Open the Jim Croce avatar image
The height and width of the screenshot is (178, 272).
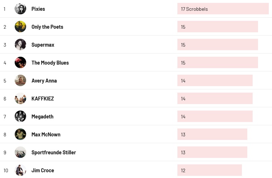click(x=20, y=170)
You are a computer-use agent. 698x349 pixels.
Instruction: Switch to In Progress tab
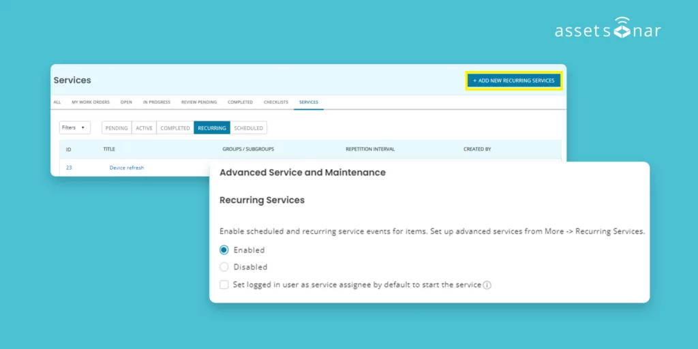[x=157, y=102]
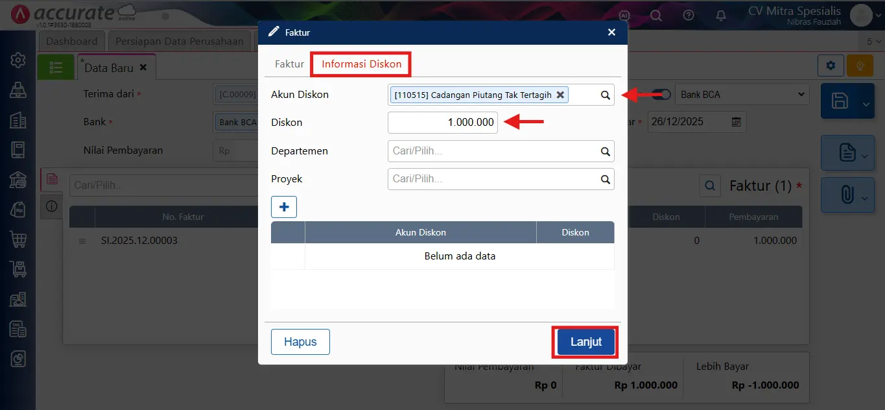Switch to the Faktur tab in dialog
Image resolution: width=885 pixels, height=410 pixels.
pyautogui.click(x=289, y=64)
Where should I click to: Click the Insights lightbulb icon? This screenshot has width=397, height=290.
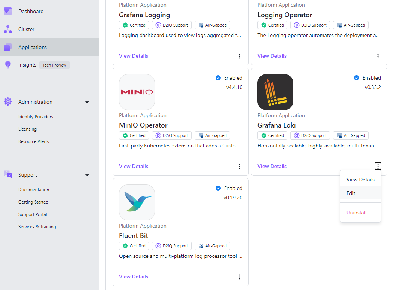coord(8,65)
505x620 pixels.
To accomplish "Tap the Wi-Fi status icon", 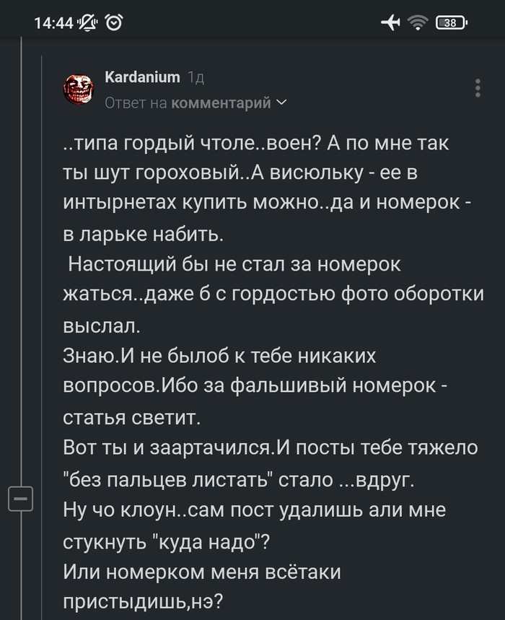I will 418,23.
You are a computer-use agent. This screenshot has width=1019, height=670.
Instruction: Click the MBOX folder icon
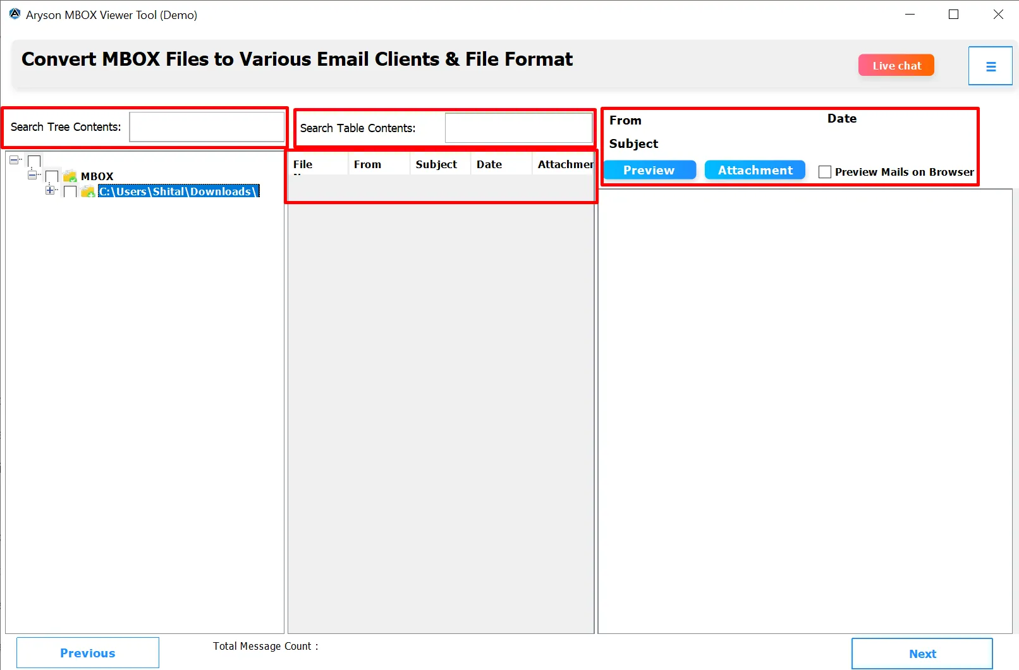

## [ASSIGNMENT]
The line containing "505x620 pixels." marks the end: transcribe every line from the start of the listing up to and including it, minus the pictures.

## [ANSWER BOX]
Open the Jim Croce avatar image
The height and width of the screenshot is (178, 272).
click(x=20, y=170)
You are a computer-use agent. 698x349 pixels.
Instruction: Switch to In Progress tab
[x=157, y=102]
Switch to the Faktur tab in dialog
Image resolution: width=885 pixels, height=410 pixels.
pyautogui.click(x=289, y=64)
Where should I click to: Click the Insights lightbulb icon? This screenshot has width=397, height=290.
coord(8,65)
505x620 pixels.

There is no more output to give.